Agencias/Ciudad de México.- El Gobierno de México informó este martes que amplió las medidas previstas para contener la plaga del gusano barrenador, que afecta principalmente al ganado bovino, pero también a especies domésticas, silvestres y a los humanos.
En un comunicado, la Secretaría de Agricultura y Desarrollo Rural (Sader) explicó que la ampliación de las facultades del Dispositivo Nacional de Emergencias de Sanidad Animal (Dinesa) se efectúa para “fortalecer las acciones de control y erradicación” del gusano barrenador del ganado (GBG), presente sobre todo en el sur de México.
“Por ello se amplían las medidas previstas en el Dinesa para prevenir, controlar y erradicar la miasis causada por el GBG, con el apoyo y colaboración de todos los sectores relacionados con la producción pecuaria y, de igual manera, de la población en general”, destacó.

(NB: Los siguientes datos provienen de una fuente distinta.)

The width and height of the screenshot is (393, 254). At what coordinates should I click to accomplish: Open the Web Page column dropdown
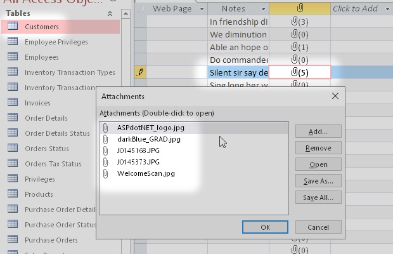tap(202, 9)
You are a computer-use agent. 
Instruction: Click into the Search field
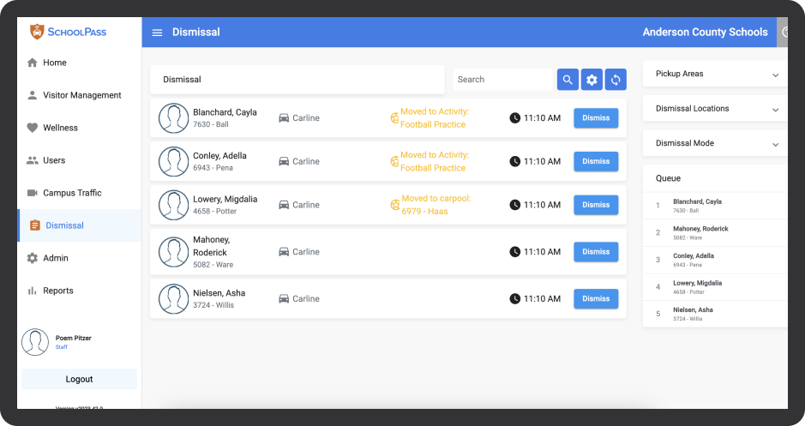502,80
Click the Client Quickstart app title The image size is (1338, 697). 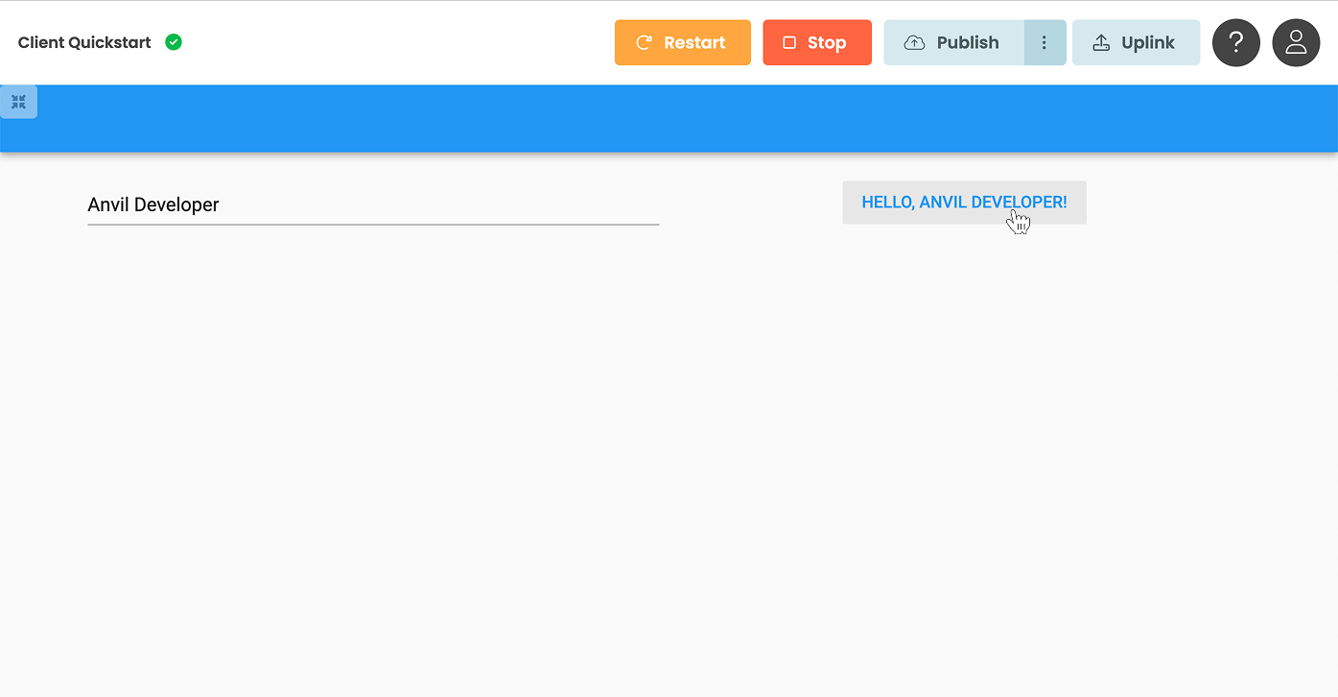point(84,42)
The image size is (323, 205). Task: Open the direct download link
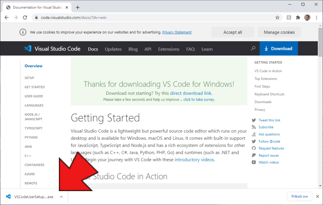[191, 93]

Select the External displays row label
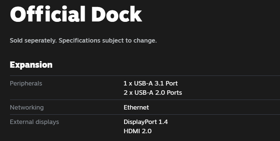coord(34,122)
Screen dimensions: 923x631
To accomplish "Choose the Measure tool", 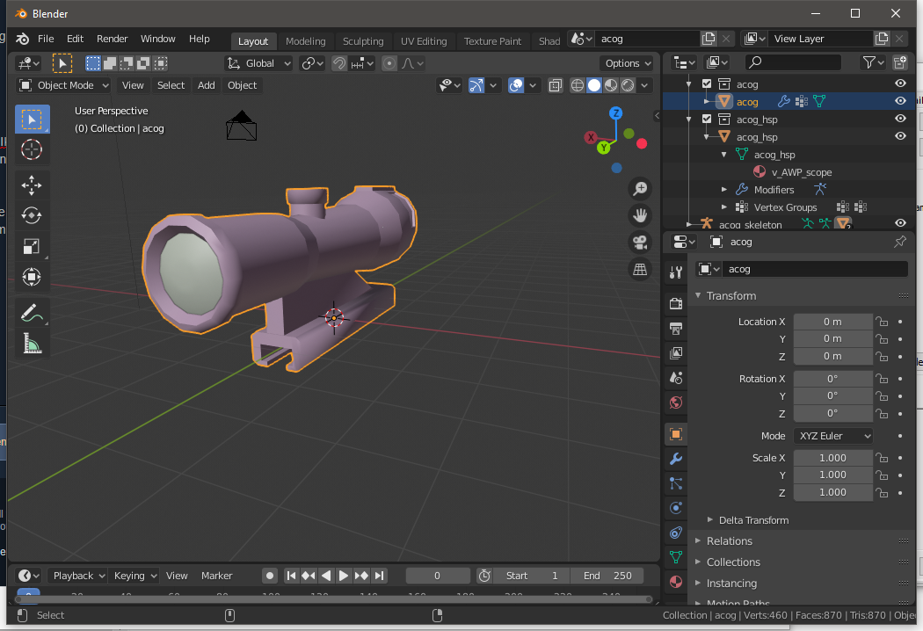I will (x=32, y=344).

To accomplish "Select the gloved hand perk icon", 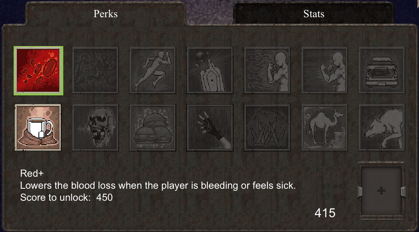I will click(210, 127).
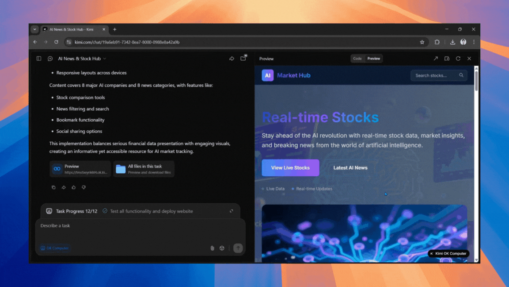Click the paperclip attach file icon
509x287 pixels.
pos(212,248)
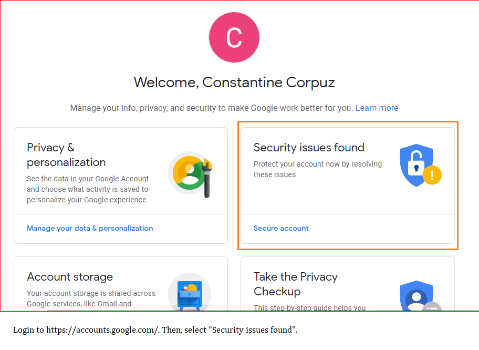
Task: Click the Privacy & personalization paintbrush icon
Action: 191,174
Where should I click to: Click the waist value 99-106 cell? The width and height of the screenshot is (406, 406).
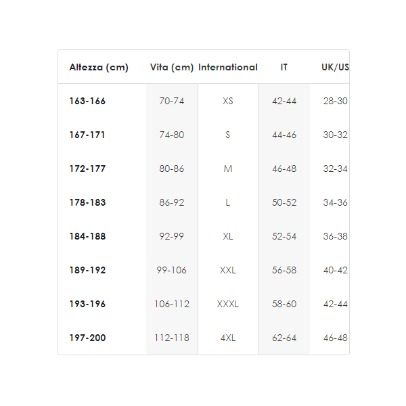[172, 271]
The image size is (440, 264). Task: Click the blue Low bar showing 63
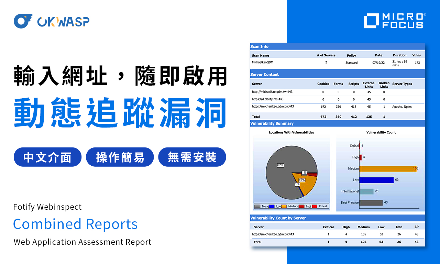(x=376, y=180)
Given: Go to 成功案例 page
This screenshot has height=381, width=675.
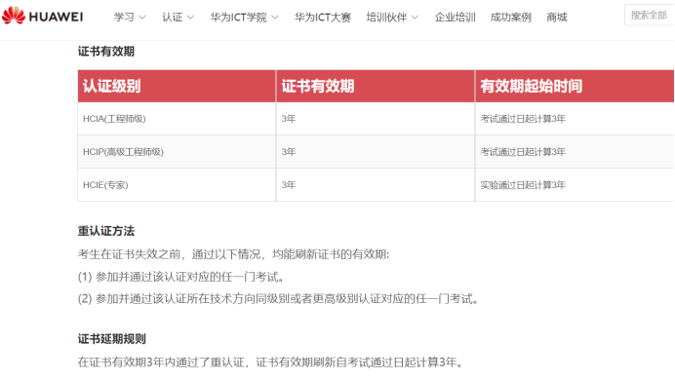Looking at the screenshot, I should tap(510, 18).
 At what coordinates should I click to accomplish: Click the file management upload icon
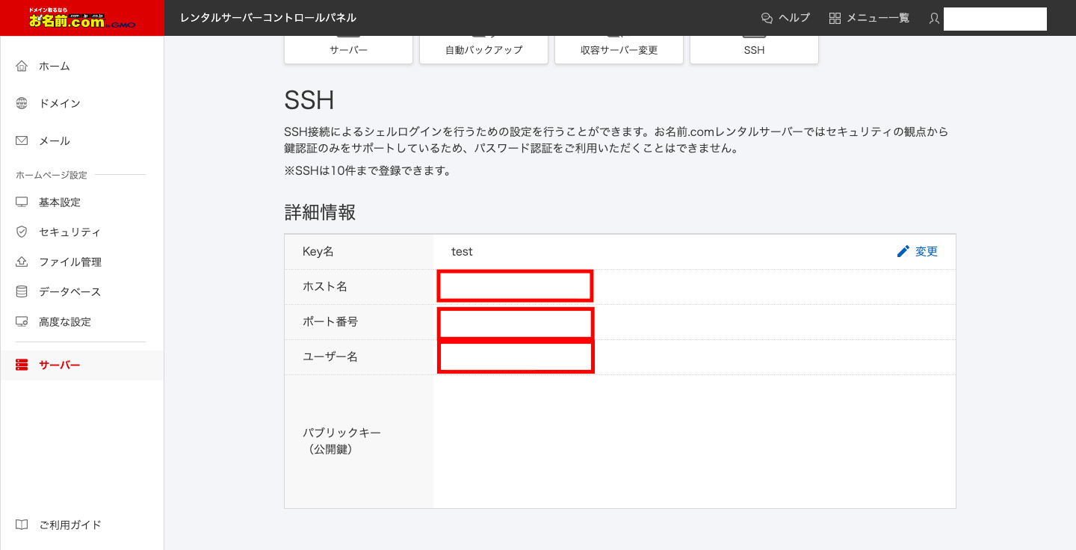[x=22, y=262]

Entre las medidas aprobadas se encuentra la obligada notificación de casos de esta enfermedad a la autoridad competente o la imposición de medidas higiénicas adicionales para los animales.

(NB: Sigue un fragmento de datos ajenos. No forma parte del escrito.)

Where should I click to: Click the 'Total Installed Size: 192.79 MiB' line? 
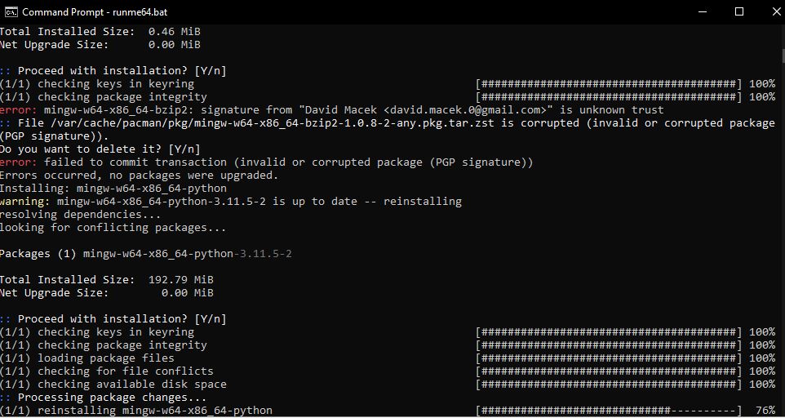(x=107, y=280)
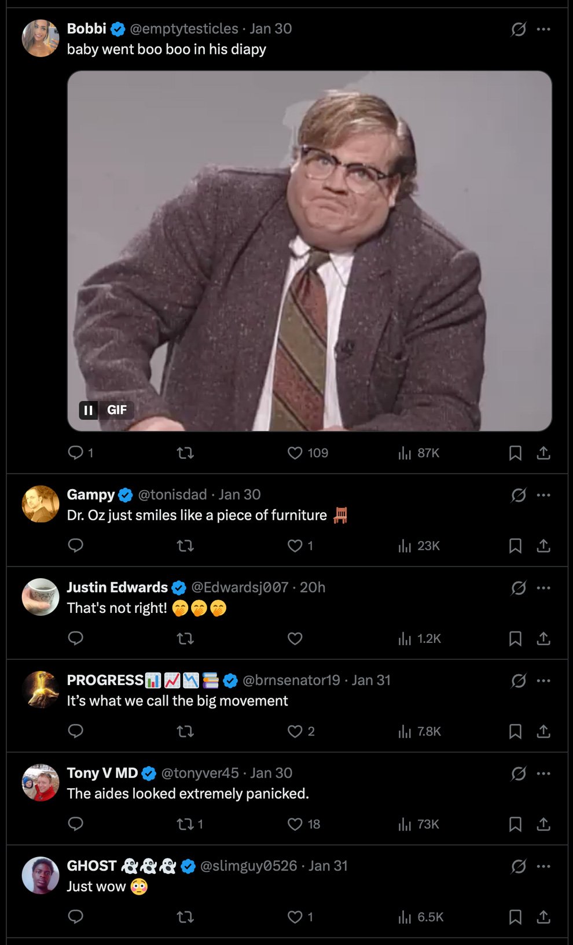Open Justin Edwards' profile name link
Screen dimensions: 573x945
(117, 587)
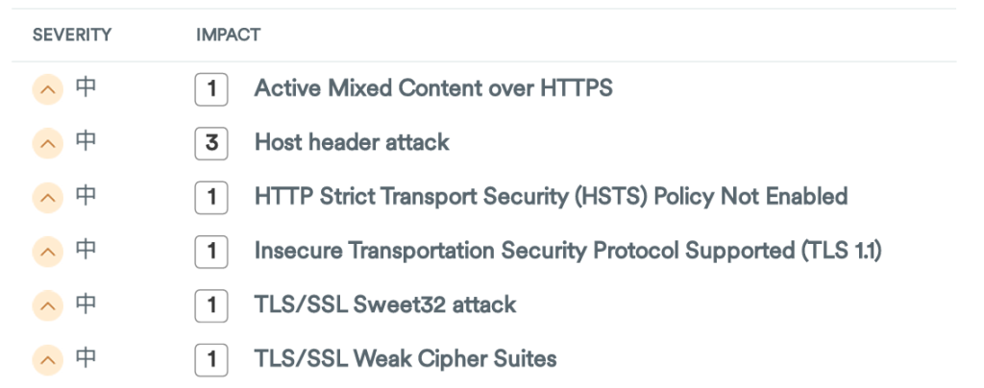The height and width of the screenshot is (388, 984).
Task: Click severity icon for TLS 1.1 protocol row
Action: (x=47, y=253)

“El instrumento es de observancia obligatoria para las secretarías de Desarrollo Agropecuario de los estados, las y los propietarios, responsables o poseedores de animales susceptibles a la plaga.
“Las y los médicos veterinarios oficiales y de libre ejercicio, las y los importadores de ganado, organismos de certificación, laboratorios de pruebas, organismos auxiliares de sanidad animal, personas que ingresan y transitan en el país en compañía de animales susceptibles, así como vehículos contenedores de mercancías que provengan o que hayan transitado por países o regiones con brotes del GBG.

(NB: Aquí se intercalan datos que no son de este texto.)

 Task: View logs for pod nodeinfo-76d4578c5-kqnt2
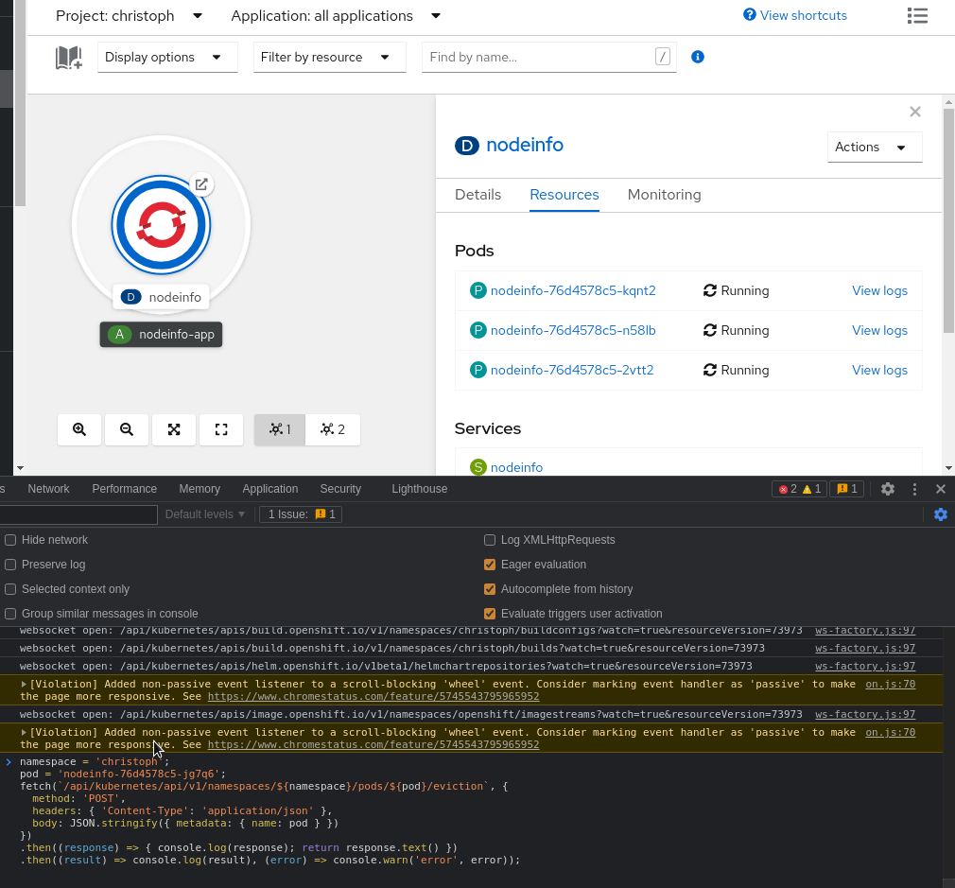point(878,291)
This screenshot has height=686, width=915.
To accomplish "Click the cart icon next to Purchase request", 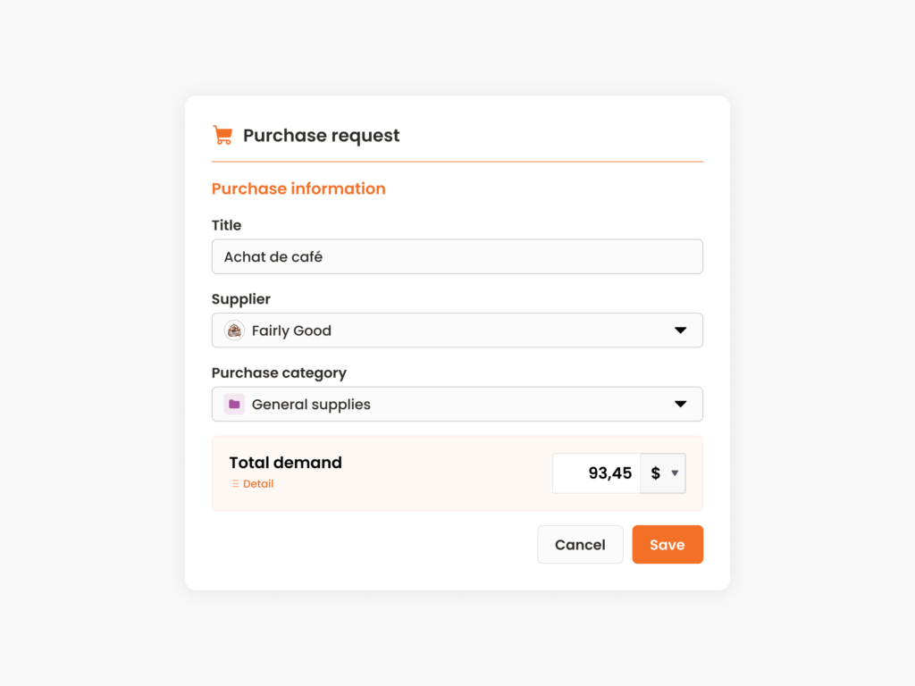I will [x=222, y=134].
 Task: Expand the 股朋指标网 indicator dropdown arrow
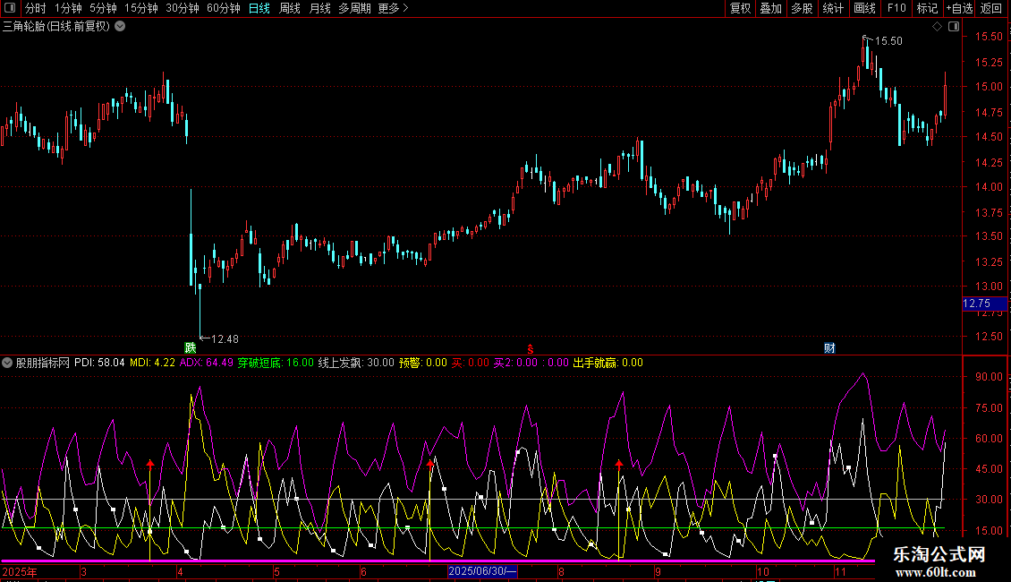tap(8, 363)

“Todos estos sujetos están obligados a notificar cualquier tipo de gusaneras al personal del Servicio Nacional de Sanidad, Inocuidad y Calidad Agroalimentaria (Senasica), organismo clave en la estrategia de prevención, control y erradicación del gusano barrenador del ganado a nivel nacional”, indicó la Sader en un comunicado.
La plaga reapareció en México hace poco más de un año, lo que provocó que Estados Unidos cerrara hasta en tres ocasiones su frontera a las exportaciones del ganado nacional, la última tras la detección de un caso en el norte del estado de Veracruz, el pasado 9 de julio.
“Las y los movilizadores de ganado bovino, bufalino, bisontes, ovino, caprino, porcino y aves deben cumplir con lo establecido en las disposiciones legales aplicables y presentar el Certificado Zoosanitario de Movilización (CZM) para cualquier traslado de animales.
“Los animales deben ser tratados con antiparasitarios de tres a cinco días antes de gestionar el CZM. Posterior al tratamiento y previo a la movilización, el ganado debe ser bañado por aspersión o inmersión con un producto insecticida de efecto larvicida y será sujeto a inspección física, con el fin de descartar la presencia de heridas y gusaneras.
“De ninguna manera deben movilizarse animales incapaces de mantenerse en pie, enfermos, fatigados, con heridas o con gusaneras, a fin de mitigar el riesgo de dispersión de la mosca del GBG”, señaló la Sader.
Las autoridades de ambos países firmaron en agosto pasado un plan de trabajo conjunto para fortalecer la estrategia binacional en esta materia, en campos como la inspección, trampeo, verificación en tránsito o liberación de moscas estériles.
Las importaciones de ganado desde México juegan un papel importante en Estados Unidos, promediando más de un millón de cabezas anuales durante décadas, lo que representa aproximadamente el 60 por ciento de las importaciones de ganado vivo y alrededor del 3 por ciento de la cabaña nacional.
Esto convierte a México en uno de los principales proveedores de ganado de bovino vivo hacia Estados Unidos.